Published in final edited form as: Oncogene. 2015 Nov 2;35(26):3476–3484. doi: 10.1038/onc.2015.399

Figure 2. Eµ-Myc/c-rel−/− tumours grow equally well in wild type and c-rel−/− mice and are more sensitive to apoptotic stimuli.

Figure 2

(A & B) Reimplanted Eµ-Myc/c-rel−/− tumours grow equally well in wild type and c-rel−/− mice. Lymph node tumours derived from 3 different Eµ-Myc/c-rel−/− mice were re-implanted in parallel into either 3 wild type (C57Bl/6) or 3 c-rel−/− host mice. Four weeks after implantation, the mice were sacrificed and tumour sizes at different sites were assessed. Shown here is representative data from the spleen (A) and cervical lymph nodes (B) Data representing mean ± SEM and p values were calculated using Student’s unpaired t-tests.

(C) Tumour burden in lymphoid organs (weight of organ/bodyweight of animal (g)) following reimplantation of either Eµ-Myc or Eµ-Myc crel−/− tumours cells into either C57Bl/6 or crel−/− mice. Data shown is the mean of 3 independent tumours each implanted into 3 mice ± SEM. * indicates p<0.05 in an unpaired Student’s t-test but otherwise there were no significant differences between tumour burden in WT or c-rel ko animals at any of the sites assessed.

(D) Cell viability of Eµ-Myc and Eµ-Myc/c-rel−/− tumour cells grown ex vivo. Cell viability was measured using the trypan blue exclusion assay over a 4-hour period after freeze-thawing.

(E) Eµ-Myc/c-rel−/− tumour cells are more sensitive to apoptotic stimuli. Freshly isolated Eµ-Myc or Eµ-Myc/c-rel−/− lymph node tumour cells (5×105 per well) were seeded into 96-well plates. Increasing concentrations of the chemotherapeutic agents, doxorubicin (Sigma) or vincristine (Sigma) or solvent controls were added to three replicate wells. After 96 hours, viability was quantified using the CellTiter96© AQueous One Solution Cell Proliferation Assay (MTS) (Promega), according to manufacturer’s instructions.
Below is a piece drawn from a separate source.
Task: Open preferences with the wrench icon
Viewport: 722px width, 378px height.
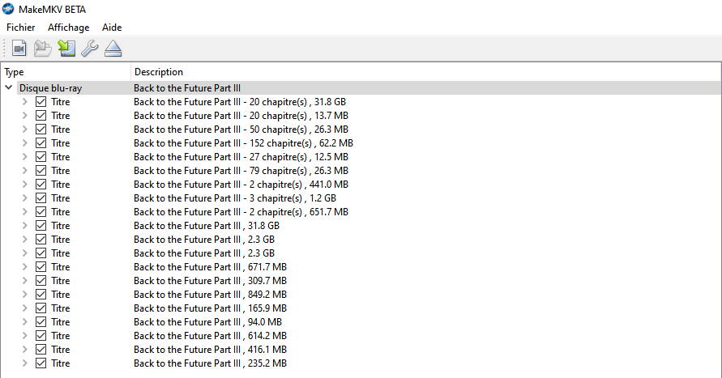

Single cell suspensions were prepared from tumour-bearing organs of Eµ-Myc and Eµ-Myc/crel−/− mice upon necropsy. These were then used for downstream analyses or frozen in 90% FBS/10% DMSO for long-term storage and transplantation. For reciprocal microenvironment, 2×106 Eµ-Myc/c-rel−/− lymph node tumour cells from male mice were transplanted intra-venously via the lateral tail vein into 8-week old male C57BL/6 or c-rel−/− recipients. Mice were necropsied when they became moribund and the tumour burden assessed. C57BL/6 mice used for reimplantation studies were purchased from Charles River, UK.